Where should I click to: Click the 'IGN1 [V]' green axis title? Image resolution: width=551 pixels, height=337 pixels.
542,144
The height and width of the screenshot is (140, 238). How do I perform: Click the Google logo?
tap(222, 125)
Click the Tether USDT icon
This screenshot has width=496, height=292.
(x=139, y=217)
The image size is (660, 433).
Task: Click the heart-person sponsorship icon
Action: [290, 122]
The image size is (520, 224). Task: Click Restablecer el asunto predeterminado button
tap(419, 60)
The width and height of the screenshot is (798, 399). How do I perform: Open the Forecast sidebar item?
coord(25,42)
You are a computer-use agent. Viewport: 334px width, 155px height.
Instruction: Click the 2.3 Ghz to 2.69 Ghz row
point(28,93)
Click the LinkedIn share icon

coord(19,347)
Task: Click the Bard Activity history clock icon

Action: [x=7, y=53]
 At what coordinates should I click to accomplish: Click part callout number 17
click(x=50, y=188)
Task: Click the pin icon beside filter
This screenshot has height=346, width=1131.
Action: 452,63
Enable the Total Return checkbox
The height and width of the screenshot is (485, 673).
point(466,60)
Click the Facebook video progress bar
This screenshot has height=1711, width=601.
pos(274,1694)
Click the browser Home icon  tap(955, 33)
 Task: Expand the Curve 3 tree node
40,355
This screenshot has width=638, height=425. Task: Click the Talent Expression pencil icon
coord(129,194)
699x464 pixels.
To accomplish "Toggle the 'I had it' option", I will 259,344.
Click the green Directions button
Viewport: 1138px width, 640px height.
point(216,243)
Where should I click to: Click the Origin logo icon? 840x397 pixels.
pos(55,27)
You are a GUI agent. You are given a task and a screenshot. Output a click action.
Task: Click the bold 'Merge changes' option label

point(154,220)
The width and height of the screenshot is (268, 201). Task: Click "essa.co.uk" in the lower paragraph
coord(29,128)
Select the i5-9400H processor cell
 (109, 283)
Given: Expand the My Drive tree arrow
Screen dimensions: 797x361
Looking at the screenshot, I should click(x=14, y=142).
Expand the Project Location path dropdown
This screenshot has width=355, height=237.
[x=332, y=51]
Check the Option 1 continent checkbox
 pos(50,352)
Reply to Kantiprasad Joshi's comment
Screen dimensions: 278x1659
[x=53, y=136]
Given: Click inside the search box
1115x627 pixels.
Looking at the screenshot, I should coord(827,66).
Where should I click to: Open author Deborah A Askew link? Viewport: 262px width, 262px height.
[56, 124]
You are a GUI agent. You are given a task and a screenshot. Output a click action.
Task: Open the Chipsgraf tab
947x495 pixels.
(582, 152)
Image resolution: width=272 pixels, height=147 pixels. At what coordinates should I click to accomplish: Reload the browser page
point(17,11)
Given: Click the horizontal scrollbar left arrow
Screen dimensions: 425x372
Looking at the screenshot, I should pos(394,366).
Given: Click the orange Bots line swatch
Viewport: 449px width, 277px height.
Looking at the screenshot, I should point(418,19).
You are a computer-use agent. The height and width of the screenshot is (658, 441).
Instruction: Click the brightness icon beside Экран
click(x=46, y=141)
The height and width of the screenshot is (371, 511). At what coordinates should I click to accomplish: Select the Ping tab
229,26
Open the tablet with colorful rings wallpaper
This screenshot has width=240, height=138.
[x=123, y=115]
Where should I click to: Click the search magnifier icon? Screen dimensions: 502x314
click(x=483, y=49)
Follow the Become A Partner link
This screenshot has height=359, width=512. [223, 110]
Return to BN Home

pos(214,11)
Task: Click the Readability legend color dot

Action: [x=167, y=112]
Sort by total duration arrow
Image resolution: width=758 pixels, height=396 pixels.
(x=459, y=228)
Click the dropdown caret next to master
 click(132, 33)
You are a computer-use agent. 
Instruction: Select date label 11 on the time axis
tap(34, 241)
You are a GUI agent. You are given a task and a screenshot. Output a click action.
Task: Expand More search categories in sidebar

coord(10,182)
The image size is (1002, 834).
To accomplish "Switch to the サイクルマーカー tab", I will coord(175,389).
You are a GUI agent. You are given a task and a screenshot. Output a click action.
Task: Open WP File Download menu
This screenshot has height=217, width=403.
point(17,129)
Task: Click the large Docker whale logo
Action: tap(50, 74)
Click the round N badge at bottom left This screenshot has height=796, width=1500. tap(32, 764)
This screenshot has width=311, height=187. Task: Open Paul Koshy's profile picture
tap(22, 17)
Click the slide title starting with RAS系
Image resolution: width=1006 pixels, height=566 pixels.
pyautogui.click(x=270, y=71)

----

## [Exercise directions]
Now copy each line of the entries that mentions "will".

## [Task result]
To accomplish "Toggle the 'I had it' option", I will 259,344.
To accomplish "Switch to the サイクルマーカー tab", I will coord(175,389).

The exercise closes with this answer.